Over four decades ago, author Daniel Wolff found himself cleaning out a Minnesota home and discovered the abandoned diary of a Jewish American woman. On the whole the family history was unremarkable, relating the experience of one Jewish immigrant family from the pre – Civil War era through the end of World War II. However, what Wolff did with this diary is extraordinary: He used it to weave together a multigenerational story of the immigrant experience, the American experience, and the Jewish experience. By keeping the diarist anonymous, Wolff allows the reader to focus on the broader themes that surface from such a personal account.
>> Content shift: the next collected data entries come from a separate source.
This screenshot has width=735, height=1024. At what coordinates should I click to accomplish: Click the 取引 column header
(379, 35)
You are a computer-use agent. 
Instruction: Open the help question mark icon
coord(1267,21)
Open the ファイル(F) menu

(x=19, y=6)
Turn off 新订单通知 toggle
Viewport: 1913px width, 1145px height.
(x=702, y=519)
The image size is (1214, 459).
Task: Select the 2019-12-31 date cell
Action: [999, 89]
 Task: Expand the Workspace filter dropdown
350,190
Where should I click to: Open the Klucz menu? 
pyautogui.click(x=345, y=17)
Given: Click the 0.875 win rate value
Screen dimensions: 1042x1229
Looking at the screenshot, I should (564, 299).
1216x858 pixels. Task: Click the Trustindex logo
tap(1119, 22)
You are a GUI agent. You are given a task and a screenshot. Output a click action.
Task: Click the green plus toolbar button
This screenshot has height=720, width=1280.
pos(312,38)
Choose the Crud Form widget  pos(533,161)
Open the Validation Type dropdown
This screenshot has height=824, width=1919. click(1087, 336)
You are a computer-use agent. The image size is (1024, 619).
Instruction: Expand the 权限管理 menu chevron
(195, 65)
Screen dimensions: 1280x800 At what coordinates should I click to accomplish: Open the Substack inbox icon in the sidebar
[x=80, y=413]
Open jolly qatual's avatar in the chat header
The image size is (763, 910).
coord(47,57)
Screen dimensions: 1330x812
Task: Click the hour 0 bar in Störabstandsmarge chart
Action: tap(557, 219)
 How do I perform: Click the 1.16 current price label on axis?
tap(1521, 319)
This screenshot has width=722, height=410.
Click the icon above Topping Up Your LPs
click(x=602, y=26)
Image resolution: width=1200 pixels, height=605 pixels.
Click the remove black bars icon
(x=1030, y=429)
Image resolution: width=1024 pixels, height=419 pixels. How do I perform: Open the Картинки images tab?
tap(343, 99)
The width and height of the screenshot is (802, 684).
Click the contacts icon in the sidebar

While Wolff doesn’t share even one full page of the original diary, he treats the struggles of its author, and every new American, with sensitivity. He takes the reader on a journey from Bohemia, where the grandfather of the diary’s author once lived, to Charleston, South Carolina, where her family would settle and prosper, despite the challenges that acculturation, prejudice, and the War Between the States would bring.
A master storyteller, Wolff helps us to appreciate the diarist’s lifelong struggle to feel at home in America. In the winter of 1880, her grandparents decide to resettle in Minneapolis, a city with fewer than five thousand Jews. When her parents follow three years later, Wolff shares that the grandparents, now sixty-five and fifty-three, with forty years together in America, commission oil portraits “as a sign of their achieved status.… But they don’t look like Americans. No matter how much they may have adjusted to the New World, these are portraits that might have been from the Old Country. There’s no sign in the dark clothes, the books, the faces themselves of this new race that was supposed to be the end product of the melting pot.” With her family’s move to Minnesota, the process of assimilation must begin again; the South is as distinct from the Twin Cities as Charleston is from their ancestral homeland of Eastern Europe. A feeling of isolation and disconnection permeates almost every page.
How to Become an American is a beautiful book. At its conclusion, we feel an intimate connection with the diary’s author and her family, and we may even see our own family’s history reflected in her experience — a very personal story that could belong to any Jewish American family.